Senior U.S. officials in Baghdad don't seem too worried that the six-month deadline Shi'ite cleric Moqtada al-Sadr set for his militia's unilateral cease-fire is about to lapse. "There has been some communication back and forth that appears to indicate that it will continue," said Gen. David Petraeus, the commander of U.S. forces in Iraq. U.S. officials say the cease-fire was a major factor in lowering violence across Iraq, where an ongoing surge of U.S. forces is now focused primarily on fighting Sunni extremists. "I would say it probably caused us about a 15 or 20% decrease in attack levels," said Gen. Raymond Odierno, the ground commander for U.S. troops in Iraq.
But Wednesday, echoing an earlier threat, a spokesman for Sadr and the Mahdi Army said that if the Shi'ite warlord did not reissue his cease-fire order by Saturday, it would be officially over. Petraeus, Odierno and U.S. ambassador to Iraq Ryan Crocker are all holding out hope that the cease-fire will be maintained, however. Petraeus said U.S. commanders were keeping up a running dialogue with leadership from the Mahdi Army. "There are numerous discussions ongoing," said Petraeus, who's personally spoken with senior figures in Sadr's circle. "And there's talks at my level, sometimes directly on occasion with senior members of the movement."
The cease-fire had its origins in intra-Shi'a rivalries. Most observers were surprised last August when Sadr's Mahdi Army militia announced a six-month cease-fire, shortly after bloody Shi'ite infighting erupted in Karbala. Thousands of pilgrims had gathered in the city for a Shi'ite festival. Some Sadrists who turned up for the event got into an altercation with local security forces, who are largely loyal to the Sadr movement's chief Shi'ite factional rival, the Supreme Islamic Iraqi Council (SIIC). Things escalated, and a street tussle turned into a gun battle that left more than 50 people dead and roughly 500 wounded. The Sadrists took the blame for starting the episode, with many Shi'ites viewing the Mahdi Army fighters as thugs causing trouble in one of the holiest Shi'ite sites. Sadr announced his cease-fire immediately after that, stressing that his fighters would take no action against either U.S. forces or rival Shi'ite factions.
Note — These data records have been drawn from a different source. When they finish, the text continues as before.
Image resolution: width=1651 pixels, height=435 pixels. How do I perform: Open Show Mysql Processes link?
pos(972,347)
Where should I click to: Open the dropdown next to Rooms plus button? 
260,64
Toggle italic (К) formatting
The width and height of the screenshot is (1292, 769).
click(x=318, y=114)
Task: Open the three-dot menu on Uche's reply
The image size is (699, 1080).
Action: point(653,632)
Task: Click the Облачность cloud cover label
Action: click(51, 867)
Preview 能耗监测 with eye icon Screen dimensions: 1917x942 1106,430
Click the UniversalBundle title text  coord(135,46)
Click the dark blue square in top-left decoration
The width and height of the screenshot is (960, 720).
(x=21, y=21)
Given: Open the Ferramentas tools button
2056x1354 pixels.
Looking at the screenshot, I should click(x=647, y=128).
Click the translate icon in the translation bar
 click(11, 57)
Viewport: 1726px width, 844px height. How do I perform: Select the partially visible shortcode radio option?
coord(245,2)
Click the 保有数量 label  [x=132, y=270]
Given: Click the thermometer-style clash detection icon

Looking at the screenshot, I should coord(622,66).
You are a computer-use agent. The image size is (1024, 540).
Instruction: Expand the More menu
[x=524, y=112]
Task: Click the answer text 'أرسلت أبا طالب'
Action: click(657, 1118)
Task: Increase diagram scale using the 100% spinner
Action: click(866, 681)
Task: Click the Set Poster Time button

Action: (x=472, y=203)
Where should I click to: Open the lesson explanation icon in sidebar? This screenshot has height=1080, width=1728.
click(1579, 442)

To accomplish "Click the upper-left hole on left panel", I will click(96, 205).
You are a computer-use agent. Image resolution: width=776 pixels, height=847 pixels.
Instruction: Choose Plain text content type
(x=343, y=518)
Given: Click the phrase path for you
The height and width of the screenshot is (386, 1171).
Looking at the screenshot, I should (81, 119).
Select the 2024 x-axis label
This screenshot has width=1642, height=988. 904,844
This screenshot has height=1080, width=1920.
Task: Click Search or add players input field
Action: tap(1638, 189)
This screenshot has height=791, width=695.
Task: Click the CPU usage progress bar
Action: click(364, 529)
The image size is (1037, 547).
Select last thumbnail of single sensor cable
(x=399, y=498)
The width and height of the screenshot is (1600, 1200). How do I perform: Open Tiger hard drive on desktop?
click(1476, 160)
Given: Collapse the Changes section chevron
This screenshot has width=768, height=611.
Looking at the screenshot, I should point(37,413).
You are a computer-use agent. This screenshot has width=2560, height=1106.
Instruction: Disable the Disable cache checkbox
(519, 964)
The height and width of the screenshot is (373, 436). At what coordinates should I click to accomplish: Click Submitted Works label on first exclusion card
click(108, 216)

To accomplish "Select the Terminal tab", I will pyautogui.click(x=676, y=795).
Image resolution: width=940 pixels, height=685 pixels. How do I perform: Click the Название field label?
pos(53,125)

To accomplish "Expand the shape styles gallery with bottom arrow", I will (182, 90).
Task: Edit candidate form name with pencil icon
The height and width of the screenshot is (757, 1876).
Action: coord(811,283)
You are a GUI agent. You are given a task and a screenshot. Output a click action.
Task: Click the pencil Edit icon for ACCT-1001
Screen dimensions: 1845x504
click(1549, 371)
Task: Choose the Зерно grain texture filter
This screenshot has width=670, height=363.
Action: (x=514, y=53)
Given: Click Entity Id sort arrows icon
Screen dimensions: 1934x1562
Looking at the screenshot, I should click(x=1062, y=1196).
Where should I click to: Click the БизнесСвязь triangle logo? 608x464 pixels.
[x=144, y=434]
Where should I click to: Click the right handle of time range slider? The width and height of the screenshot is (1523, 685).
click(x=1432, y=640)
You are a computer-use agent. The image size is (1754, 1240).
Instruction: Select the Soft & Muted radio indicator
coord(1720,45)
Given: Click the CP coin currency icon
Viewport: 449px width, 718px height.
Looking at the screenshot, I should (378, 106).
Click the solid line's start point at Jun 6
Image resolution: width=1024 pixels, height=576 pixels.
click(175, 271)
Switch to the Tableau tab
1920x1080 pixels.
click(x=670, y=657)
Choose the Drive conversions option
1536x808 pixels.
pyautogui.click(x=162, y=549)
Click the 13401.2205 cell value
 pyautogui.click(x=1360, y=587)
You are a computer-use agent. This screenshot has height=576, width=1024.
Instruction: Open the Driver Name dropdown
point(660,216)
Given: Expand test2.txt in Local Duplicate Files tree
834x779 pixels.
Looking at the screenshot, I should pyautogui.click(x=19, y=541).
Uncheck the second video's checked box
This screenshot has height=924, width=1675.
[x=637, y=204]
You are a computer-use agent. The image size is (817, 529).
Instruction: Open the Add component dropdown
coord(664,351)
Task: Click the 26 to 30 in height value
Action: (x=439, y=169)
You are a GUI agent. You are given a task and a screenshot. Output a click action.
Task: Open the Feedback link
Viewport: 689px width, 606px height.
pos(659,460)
Leadership figures from the Mahdi Army have long accused government security forces of being under the sway of SIIC, which is led by Sadr's chief political rival Abdul Aziz al-Hakim. Until August, the Mahdi Army and the militia wing of al-Hakim's movement, the Badr Brigade, were engaged in a running struggle for influence in southern Iraq, competing for control of everything from gas stations to sacred shrines. The Karbala incident seemed to shock both sides into cooling tensions. But the recent statements suggest the agreement is unraveling. If so, it could draw U.S. troops back into conflict with the Mahdi Army as they work to support Iraqi security forces.
U.S. officials are hoping that Sadr will largely abandon Kalashnikov politics and focus his movement more on social causes as the need for militias to protect neighborhoods from Sunni extremists recedes. "I kind of think it will hold," Crocker said of the ceasefire. "The Shi'a are just as sick of militia violence as the Sunnis are." But Sadr is notoriously unpredictable. And while allowing for some optimism, U.S. officials remain unsure what will unfold. "It truly is a wait-and-see moment," Petraeus said.